* DATA RECORDS
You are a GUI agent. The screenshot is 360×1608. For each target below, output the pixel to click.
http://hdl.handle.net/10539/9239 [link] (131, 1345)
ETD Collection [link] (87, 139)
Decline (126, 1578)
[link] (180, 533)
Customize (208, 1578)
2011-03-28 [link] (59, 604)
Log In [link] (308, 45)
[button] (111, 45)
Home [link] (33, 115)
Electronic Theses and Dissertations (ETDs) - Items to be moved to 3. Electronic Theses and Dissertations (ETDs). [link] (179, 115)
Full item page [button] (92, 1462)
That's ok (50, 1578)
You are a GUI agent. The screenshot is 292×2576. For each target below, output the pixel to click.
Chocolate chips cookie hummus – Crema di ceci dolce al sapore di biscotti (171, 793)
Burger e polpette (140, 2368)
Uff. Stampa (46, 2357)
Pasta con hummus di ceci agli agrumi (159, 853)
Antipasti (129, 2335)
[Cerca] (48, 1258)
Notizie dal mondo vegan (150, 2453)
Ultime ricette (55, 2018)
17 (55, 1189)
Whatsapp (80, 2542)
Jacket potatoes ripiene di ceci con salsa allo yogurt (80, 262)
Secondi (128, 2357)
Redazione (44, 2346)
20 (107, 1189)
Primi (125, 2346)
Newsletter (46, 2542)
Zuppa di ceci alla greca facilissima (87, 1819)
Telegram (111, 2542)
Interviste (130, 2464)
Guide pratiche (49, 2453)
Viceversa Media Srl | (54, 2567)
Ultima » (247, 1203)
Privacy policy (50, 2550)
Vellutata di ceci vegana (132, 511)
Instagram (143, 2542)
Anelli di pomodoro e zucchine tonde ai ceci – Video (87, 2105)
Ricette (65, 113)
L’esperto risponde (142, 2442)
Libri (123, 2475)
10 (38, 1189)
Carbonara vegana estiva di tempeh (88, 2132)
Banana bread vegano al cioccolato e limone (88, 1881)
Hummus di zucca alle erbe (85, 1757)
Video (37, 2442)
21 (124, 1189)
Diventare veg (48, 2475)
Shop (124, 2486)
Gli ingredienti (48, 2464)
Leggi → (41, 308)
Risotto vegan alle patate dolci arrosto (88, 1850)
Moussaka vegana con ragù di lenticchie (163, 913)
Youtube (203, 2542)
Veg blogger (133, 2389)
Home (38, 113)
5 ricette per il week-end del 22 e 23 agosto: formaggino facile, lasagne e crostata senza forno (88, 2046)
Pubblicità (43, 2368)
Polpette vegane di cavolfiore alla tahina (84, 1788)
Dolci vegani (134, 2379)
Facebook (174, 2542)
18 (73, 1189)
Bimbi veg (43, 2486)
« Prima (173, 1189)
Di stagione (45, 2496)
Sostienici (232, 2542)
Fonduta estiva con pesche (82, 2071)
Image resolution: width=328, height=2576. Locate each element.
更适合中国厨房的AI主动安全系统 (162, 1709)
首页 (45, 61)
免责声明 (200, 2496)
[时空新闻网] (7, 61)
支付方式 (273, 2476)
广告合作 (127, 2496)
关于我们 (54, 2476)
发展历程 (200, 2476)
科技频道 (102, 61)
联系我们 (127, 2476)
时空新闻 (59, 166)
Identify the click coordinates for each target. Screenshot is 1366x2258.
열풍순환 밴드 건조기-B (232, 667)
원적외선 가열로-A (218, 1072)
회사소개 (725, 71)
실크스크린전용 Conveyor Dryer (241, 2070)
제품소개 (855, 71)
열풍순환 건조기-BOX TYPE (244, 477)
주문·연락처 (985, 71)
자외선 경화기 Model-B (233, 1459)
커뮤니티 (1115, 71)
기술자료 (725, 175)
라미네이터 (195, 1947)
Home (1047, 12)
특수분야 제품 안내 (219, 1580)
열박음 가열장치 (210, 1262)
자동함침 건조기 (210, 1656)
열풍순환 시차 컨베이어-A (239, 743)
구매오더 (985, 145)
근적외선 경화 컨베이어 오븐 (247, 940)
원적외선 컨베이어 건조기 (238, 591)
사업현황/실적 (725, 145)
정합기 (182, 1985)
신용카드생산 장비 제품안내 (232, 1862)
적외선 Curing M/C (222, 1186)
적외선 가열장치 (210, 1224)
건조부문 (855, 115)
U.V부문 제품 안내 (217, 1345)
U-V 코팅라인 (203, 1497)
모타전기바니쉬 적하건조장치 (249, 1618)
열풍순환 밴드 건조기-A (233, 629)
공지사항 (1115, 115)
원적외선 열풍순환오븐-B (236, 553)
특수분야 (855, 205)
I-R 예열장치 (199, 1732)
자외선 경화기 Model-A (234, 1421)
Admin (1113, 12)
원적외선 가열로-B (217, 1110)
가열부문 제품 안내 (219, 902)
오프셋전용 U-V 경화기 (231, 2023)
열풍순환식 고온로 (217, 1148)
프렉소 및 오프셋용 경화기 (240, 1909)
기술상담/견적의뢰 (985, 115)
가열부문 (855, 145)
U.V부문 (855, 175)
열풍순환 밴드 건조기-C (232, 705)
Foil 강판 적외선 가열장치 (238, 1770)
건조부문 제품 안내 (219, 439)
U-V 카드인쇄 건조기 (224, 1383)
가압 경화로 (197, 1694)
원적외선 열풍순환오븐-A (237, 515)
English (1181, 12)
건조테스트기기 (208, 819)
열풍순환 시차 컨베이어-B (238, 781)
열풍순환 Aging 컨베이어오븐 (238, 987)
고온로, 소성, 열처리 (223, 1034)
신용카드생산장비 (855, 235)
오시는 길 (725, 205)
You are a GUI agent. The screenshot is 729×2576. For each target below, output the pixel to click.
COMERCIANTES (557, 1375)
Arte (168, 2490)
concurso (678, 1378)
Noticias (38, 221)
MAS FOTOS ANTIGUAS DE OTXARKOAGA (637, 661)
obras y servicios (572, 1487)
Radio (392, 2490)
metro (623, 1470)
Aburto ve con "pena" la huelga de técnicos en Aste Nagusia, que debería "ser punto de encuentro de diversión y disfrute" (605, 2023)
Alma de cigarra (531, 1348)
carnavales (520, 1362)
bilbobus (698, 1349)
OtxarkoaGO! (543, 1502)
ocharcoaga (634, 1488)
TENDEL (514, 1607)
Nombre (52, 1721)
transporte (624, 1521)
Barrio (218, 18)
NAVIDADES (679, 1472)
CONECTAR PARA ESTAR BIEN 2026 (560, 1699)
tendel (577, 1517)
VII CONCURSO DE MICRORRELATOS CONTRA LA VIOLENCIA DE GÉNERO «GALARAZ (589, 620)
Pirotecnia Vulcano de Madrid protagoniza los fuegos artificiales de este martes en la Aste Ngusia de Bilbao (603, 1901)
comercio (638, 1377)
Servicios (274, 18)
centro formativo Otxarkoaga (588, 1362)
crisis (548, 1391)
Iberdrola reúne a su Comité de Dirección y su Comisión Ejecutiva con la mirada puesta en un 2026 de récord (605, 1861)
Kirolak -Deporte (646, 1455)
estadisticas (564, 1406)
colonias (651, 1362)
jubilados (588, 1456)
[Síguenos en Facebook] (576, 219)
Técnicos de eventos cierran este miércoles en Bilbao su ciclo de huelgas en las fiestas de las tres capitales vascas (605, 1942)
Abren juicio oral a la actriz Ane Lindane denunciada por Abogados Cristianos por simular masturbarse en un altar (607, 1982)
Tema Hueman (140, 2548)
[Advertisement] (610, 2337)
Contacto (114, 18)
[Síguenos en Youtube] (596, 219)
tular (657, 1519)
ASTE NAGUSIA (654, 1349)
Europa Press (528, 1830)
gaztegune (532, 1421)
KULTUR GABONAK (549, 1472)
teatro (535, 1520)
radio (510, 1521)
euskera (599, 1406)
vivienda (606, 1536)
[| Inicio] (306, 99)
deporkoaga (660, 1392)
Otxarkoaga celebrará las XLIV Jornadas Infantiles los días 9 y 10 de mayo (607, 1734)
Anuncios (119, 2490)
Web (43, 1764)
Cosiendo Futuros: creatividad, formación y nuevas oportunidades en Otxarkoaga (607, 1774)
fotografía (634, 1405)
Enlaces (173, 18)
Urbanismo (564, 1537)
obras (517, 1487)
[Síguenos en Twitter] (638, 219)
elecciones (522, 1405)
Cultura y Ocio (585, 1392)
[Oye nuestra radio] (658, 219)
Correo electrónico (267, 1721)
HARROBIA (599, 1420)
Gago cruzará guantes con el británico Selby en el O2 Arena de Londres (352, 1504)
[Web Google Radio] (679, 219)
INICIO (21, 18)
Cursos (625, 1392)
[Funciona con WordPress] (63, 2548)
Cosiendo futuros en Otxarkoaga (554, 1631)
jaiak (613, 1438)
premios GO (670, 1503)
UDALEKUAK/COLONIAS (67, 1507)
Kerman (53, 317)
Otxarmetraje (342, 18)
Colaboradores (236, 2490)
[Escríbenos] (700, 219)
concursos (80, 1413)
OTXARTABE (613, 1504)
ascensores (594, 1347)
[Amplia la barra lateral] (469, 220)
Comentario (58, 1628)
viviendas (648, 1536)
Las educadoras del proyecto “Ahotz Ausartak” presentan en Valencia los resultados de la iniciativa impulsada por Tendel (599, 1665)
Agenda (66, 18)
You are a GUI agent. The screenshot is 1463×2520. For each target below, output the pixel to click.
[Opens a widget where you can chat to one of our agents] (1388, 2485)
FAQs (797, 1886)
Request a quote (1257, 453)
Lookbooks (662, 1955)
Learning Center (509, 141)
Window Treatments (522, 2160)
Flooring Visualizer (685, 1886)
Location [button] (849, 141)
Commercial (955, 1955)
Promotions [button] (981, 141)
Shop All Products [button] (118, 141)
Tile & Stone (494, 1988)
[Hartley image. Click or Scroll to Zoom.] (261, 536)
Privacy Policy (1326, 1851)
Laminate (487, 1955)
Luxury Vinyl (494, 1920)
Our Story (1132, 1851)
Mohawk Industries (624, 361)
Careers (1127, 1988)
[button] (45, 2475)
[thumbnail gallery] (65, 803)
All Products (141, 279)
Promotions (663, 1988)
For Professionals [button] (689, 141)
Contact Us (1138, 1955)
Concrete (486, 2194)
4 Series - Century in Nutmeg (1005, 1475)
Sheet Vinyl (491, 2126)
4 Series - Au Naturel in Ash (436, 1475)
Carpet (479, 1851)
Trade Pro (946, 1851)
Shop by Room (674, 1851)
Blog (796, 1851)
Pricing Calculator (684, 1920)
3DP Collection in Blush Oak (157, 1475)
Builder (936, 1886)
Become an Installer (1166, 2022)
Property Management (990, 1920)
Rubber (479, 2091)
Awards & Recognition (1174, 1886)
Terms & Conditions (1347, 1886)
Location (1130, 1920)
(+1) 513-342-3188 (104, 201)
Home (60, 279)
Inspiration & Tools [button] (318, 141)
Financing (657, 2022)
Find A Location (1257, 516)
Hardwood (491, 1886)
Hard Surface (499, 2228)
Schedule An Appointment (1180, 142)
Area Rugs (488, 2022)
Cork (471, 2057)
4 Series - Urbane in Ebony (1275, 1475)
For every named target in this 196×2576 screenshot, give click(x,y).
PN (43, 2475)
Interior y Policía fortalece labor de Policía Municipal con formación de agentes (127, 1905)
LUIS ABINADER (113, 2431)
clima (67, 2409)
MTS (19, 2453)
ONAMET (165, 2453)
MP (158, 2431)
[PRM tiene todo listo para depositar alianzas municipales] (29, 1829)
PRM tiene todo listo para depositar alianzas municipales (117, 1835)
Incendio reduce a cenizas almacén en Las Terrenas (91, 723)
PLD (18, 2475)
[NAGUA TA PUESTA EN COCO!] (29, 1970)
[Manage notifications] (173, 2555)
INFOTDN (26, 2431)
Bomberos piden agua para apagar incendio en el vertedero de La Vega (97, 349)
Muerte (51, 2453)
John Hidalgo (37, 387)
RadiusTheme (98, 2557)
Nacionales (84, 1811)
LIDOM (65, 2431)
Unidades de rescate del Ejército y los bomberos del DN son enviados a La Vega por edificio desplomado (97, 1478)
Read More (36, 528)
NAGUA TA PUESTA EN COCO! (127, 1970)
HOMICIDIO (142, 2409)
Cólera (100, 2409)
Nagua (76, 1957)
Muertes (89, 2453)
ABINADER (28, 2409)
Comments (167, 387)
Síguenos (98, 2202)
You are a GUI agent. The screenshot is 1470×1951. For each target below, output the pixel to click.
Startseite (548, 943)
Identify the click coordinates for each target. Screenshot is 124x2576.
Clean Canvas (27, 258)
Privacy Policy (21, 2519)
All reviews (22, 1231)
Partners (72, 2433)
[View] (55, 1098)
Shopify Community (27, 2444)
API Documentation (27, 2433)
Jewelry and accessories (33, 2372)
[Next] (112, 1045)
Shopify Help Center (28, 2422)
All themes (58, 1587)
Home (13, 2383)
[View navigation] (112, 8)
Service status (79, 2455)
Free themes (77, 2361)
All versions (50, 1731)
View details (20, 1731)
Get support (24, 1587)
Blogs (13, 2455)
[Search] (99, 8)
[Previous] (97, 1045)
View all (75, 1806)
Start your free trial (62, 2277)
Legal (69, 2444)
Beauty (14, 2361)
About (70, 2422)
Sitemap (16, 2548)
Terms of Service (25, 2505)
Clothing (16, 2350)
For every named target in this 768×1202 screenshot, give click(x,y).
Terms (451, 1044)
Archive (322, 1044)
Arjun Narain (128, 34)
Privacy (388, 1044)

* WHAT THE TASK ASKS
Reproduce only this range: the first line of the data above through the line with "Whatsapp (80, 2542)", both included, exactly as written.

* EXERCISE OUTPUT
You are a GUI agent. The screenshot is 360×1608. For each target below, output the pixel to click.
http://hdl.handle.net/10539/9239 [link] (131, 1345)
ETD Collection [link] (87, 139)
Decline (126, 1578)
[link] (180, 533)
Customize (208, 1578)
2011-03-28 [link] (59, 604)
Log In [link] (308, 45)
[button] (111, 45)
Home [link] (33, 115)
Electronic Theses and Dissertations (ETDs) - Items to be moved to 3. Electronic Theses and Dissertations (ETDs). [link] (179, 115)
Full item page [button] (92, 1462)
That's ok (50, 1578)
You are a GUI agent. The screenshot is 292×2576. For each target below, output the pixel to click.
Chocolate chips cookie hummus – Crema di ceci dolce al sapore di biscotti (171, 793)
Burger e polpette (140, 2368)
Uff. Stampa (46, 2357)
Pasta con hummus di ceci agli agrumi (159, 853)
Antipasti (129, 2335)
[Cerca] (48, 1258)
Notizie dal mondo vegan (150, 2453)
Ultime ricette (55, 2018)
17 (55, 1189)
Whatsapp (80, 2542)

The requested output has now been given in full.